Thorne Council gave permission for Sunday cinemas.

The season was ending with Doncaster Rovers at the foot of the league table and facing relegation.

Older people refused to believe they could now have free spectacles and free dental treatment.

n JUNE: The nation was said to be having serious thoughts about the wisdom of nationalising the mines.

The town’s barrow boys (men who sold fruit and veg in Doncaster market and elsewhere) achieved respectability when they were recognised officially by Doncaster Labour Exchange which declared they did a good job. There were more than 100 of them who got up before anyone else to go to markets such as Hull and Liverpool to obtain produce unobtainable in the shops. It was also much fresher.

The Don Valley authority decided schoolchildren would not be allowed to help harvest potatoes this year despite repeated requests and the threat that thousands of tons could be wasted and the nation go without its chips.
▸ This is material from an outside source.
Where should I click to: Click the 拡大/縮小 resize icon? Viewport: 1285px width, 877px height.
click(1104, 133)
n JULY: A vote of no confidence in the Rovers directors was ruled out of order at a rowdy meeting of the Supporters’ Club. Eventually new directors were appointed. The education authority declared there would be proper careers for all school leavers this autumn. The days of the errand boy were over.
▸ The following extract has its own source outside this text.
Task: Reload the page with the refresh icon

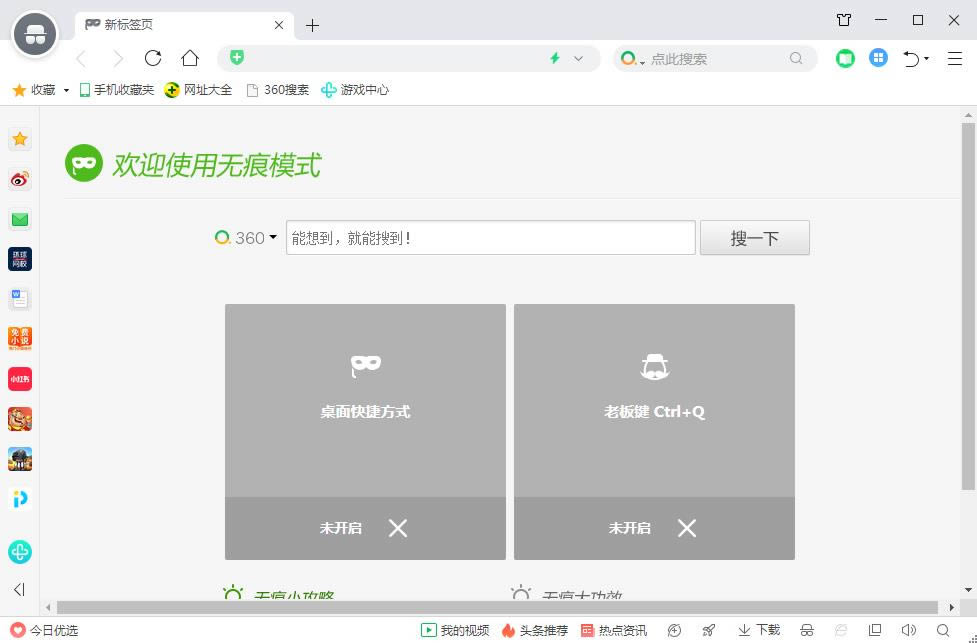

n AUGUST: It was announced the supply of cooking fat would be sufficient to allow chip shops to be open every night of the week.

Mr Holmes, Don Valley divisional education officer, wanted cinema owners to show at least one performance a week of an educational film. Too many children were forced to see inappropriate films, he claimed, and too many boys brought before juvenile courts were adversely affected by films which were often cheap, unpleasant and not the sort boys should see.

There was great excitement at the news the King and Queen would watch the Leger. The prize money would be the highest ever offered in England.

n SEPTEMBER: A Mr Parkinson, of St Mary’s Road, was believed to be the oldest Old Boy of Doncaster Grammar School. He was a pupil there in 1874. The announcement was challenged by a Lound reader aged 95 who said he was a pupil in 1864. He remembered the day when the headmaster appeared in court for clipping a boy round the ear. The lad’s parents said the child subsequently suffered glandular trouble. The headmaster was found guilty but his 50 pupils took pity on him and bought him a clock and some knives and forks as a token of sympathy.

n OCTOBER: After weeks of pleading by the farmers and the Minister of Agriculture, the Don Valley and West Riding education authorities agreed children could pick potatoes.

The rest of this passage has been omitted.